Merenggangkan tubuh sesaat dan menguap cukup lebar. Jujur saja, Rasa lelah. Dia tidak bisa tidur di pesawat karena guncangan cukup kuat selama beberapa menit,
“Hh, akhirnya sampai!” Menghirup udara kota yang sangat familiar, entah kenapa Rasa senang sekali! Kerumunan orang, suara bahasa Indonesia yang bergema, restaurant local. Selama lima tahun, tentu saja bandara Soekarno-Hatta mengalami banyak perubahan.
Terakhir kali dia ke sini saat usia Rasa mau menginjak 18 tahun. Gadis itu masih menangis dan tidak nyaman ingin meninggalkan keluarganya. Tubuh Rasa pun masih kaku, kecil, dan lemah.
Sekarang Rasa sudah berubah sepenuhnya. Saat gadis itu menginjakkan kaki di area lounge, tidak sedikit orang melihatnya. Walau Rasa sudah menggunakan masker hitam, dan jaket kesayangannya.
Tapi gadis itu sanggup menarik perhatian semua pendatang. Rambut pendepk tergerai, manik dengan shape tajam tertutup kacamata bulat tidak menghalangi kecantikannya.
Selama di Amerika, tubuhnya memang mengalami banyak perubahan. Dari tinggi badan hingga kekuatan ototnya, wajar saja. Gadis itu berhasil lulus sebagai murid unggulan di sekolah Bodyguard terkenal Santaria. Dengan nilai sempurna di semua bidang.
Menarik dua koper perlahan, pandangan gadis itu mencari seseorang, memperhatikan jam sekali lagi. Senyuman kecil tercetak di wajahnya, ‘Semoga saja kakak sudah ada di sini,’ batin Rasa tak sabar.
Terus berjalan, tapi Rasa tidak menemukan keberadaan keluarganya. Senyuman gadis itu perlahan luntur, apa kakaknya tidak bisa menjemput? Jadi Rasa harus pulang sendiri.
Mendesah pelan, pandangannya tertunduk sesaat. Sebelum beberapa menit kemudian, suara yang cukup nyaring memanggil namanya. Mungil, memanggil Rasa dengan sebutan ‘tante’ berkali-kali.
Senyuman gadis itu tercetak lagi, menoleh ke sumber suara. Benar saja, tak jauh dari posisinya sesosok tubuh mungil tengah melambai ke arah Rasa, didampingi dua orang dewasa di sampingnya.
“Tante Rasa!!”
Tidak bisa menahan rasa senangnya, gadis itu langsung saja berlari menarik kopernya mendekat. “Dirga!”

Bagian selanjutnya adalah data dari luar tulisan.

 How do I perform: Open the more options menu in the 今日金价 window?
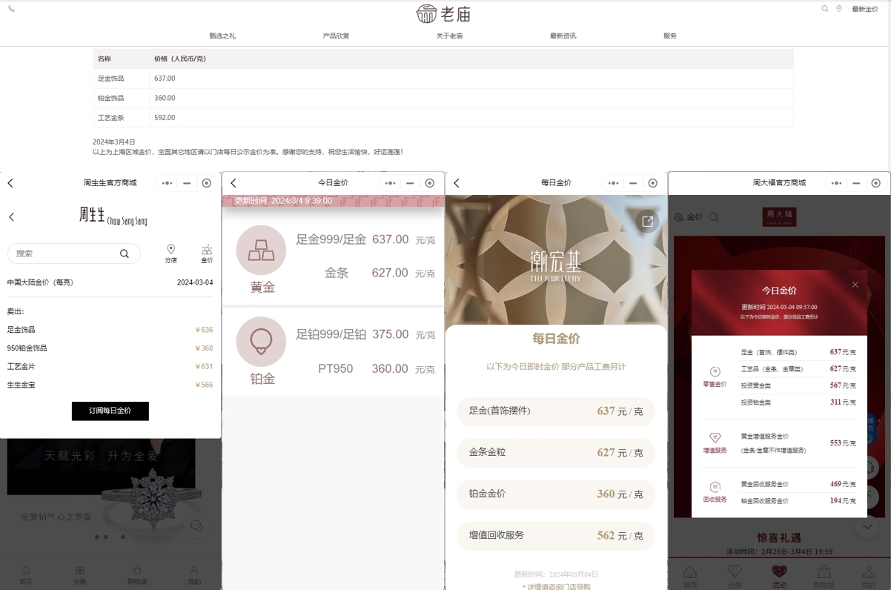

Melihat sang kakak ditemani sang suami, kak Mario yang ikut tersenyum melihat kedatangannya. Tanpa aba-aba lagi gadis itu memeluk kedua orang dewasa di depannya,
Tak lupa menunduk dan langsung menggendong Dirga. Sosok yang entah kenapa justru mengingat Rasa lebih dulu dibanding sang ayah dan ibunya.
“Kyahaha, Tante sudah pulang!!” Tertawa dan memeluk Rasa erat.
Sena bergerak memeluk sang adik sekali lagi, mencium kening dan mengusap kepala Rasa lembut. Tersenyum haru, “Kau sudah tumbuh semakin dewasa, Rasa. Akhirnya Kakak bisa melihatmu secara langsung, adikku tambah cantik sekarang,”
“Aku merindukanmu, Kak.”
Semua masalah yang Ia alami dulu, berkat kakaknya-lah Rasa bisa bertahan. Wanita tangguh yang kini sudah memiliki keluarganya sendiri. Hh, rasanya dia tidak percaya waktu sudah berlalu begitu lama.